Food in Majnu ka Tilla

majnu ka tilla travel guide - butter tea - tibetan foodDelhi is notable for its food scene. From regional thalis to the best fine dine restaurants and fusion eats, there’s something here for everyone. Majnu ka Tilla adds a whole new dimension to the capital with its authentic Tibetan, Nepalese and Korean cuisine at budget friendly prices.

Laphing (a cold spicy roll with chicken or soya) is an absolute must try from the stalls inside Majnu ka Tilla. You’ll also find women selling street food like chicken momos, Tsampa (Tibetan porridge), Khapse (deep fried biscuits) and cured meats like pork, buffalo and yak on skewers.
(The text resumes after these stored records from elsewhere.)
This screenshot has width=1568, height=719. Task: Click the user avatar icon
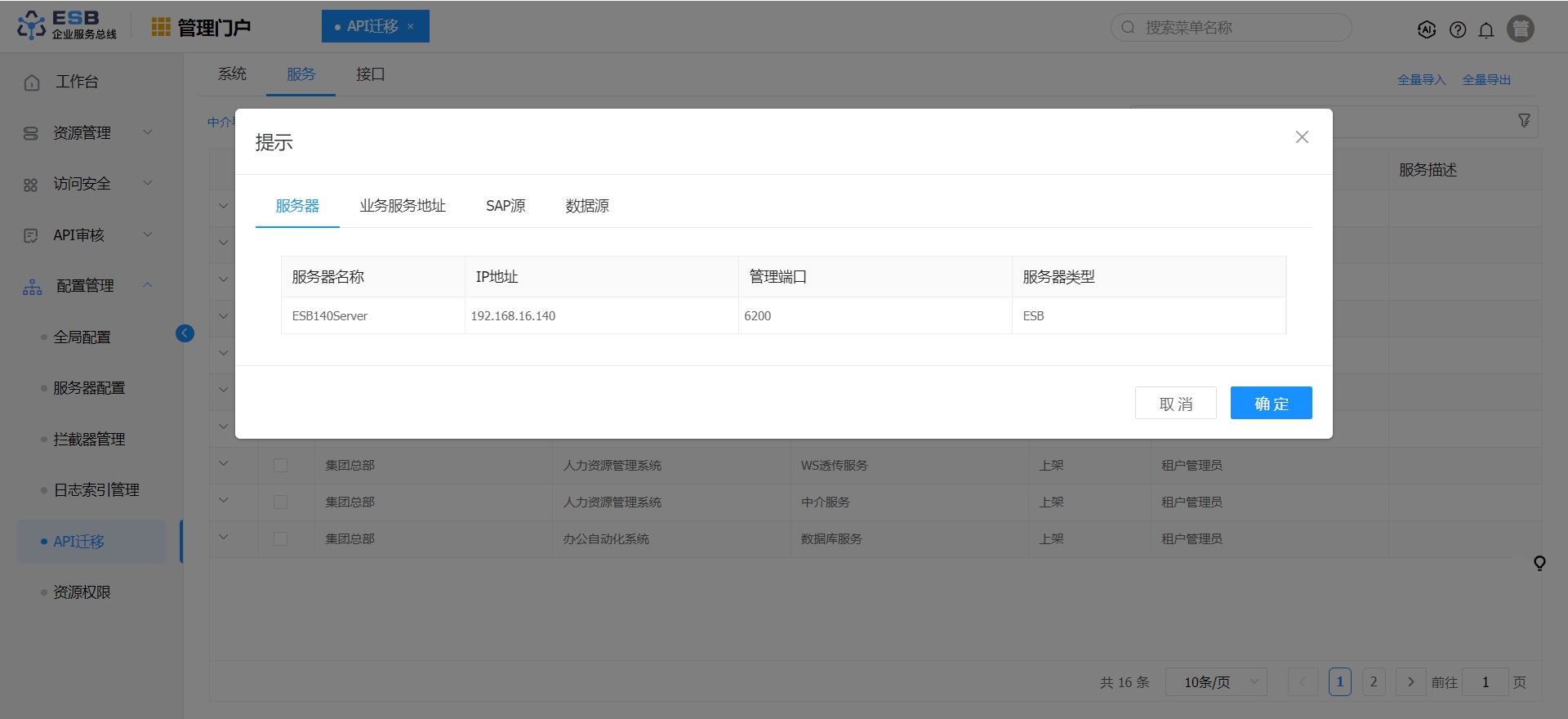point(1521,29)
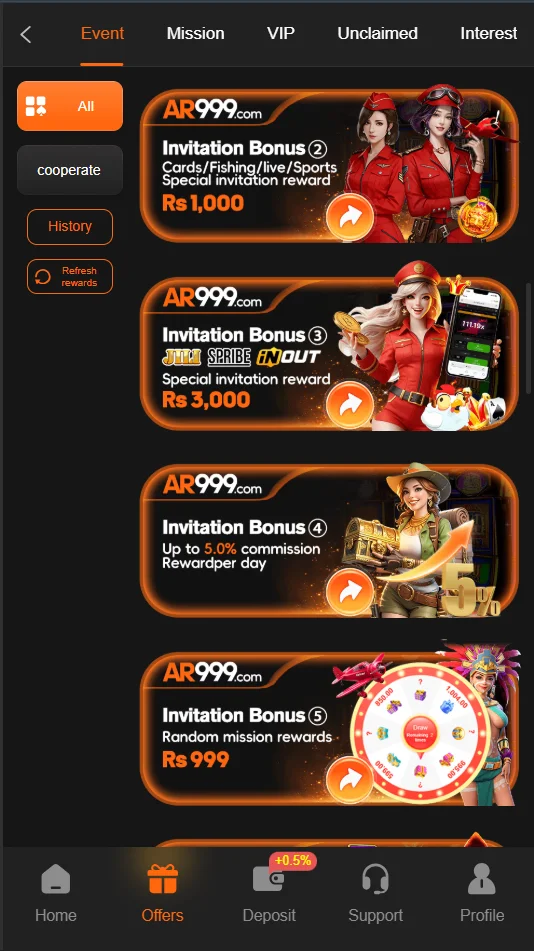Click arrow button on Invitation Bonus 2 banner
The height and width of the screenshot is (951, 534).
(x=350, y=218)
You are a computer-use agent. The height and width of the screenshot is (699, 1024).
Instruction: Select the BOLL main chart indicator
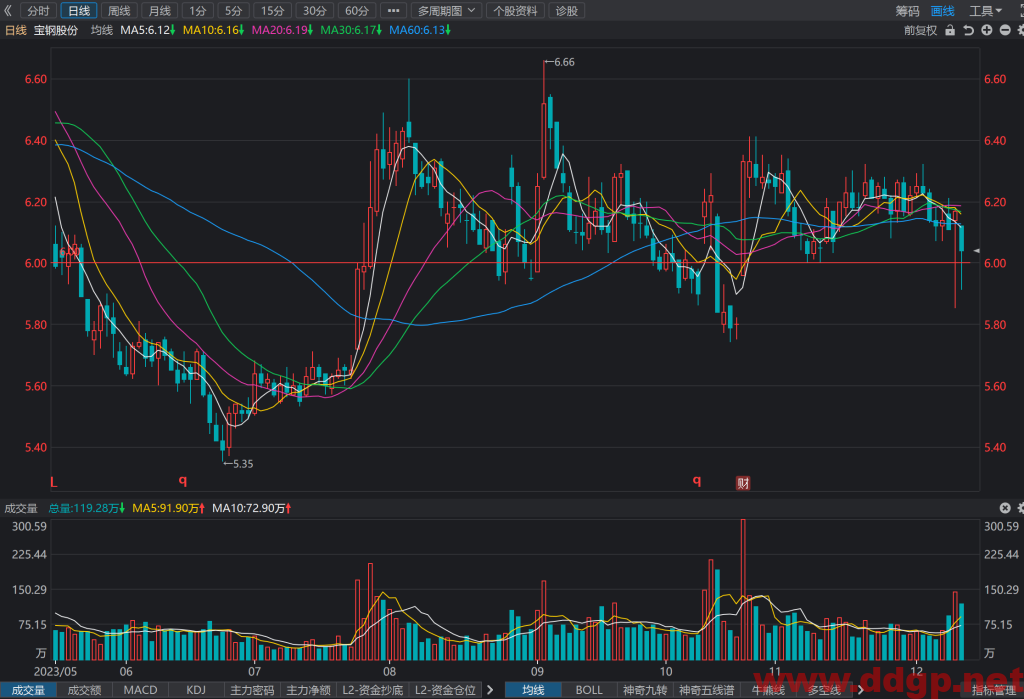[589, 690]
For a proper Tibetan meal, head to the Himalaya restaurant. Non-experimentalists can stick to Thukpa (noodle soup with chicken or pork) and Tibetan Pork ribs. The adventurist can dive into some buff (buffalo) momos. For mains, try Tingmo or Tibetan soft bun along with buff shapta (buffalo and vegetables in semi gravy) or some Chicken garlic rice.

Oldies like the Dolma House, Rigo and Wongdhen House are other favourites for local specialities like Gyuma (Tibetan sausage), Shabalay (fried momo) and Chaylay (buffalo tongue sautéed with spices). To complete the meal, head to Ama’s cafe for desserts where the Mud cake, Yak Tibetan Cheesecake and Butter tea is to die for.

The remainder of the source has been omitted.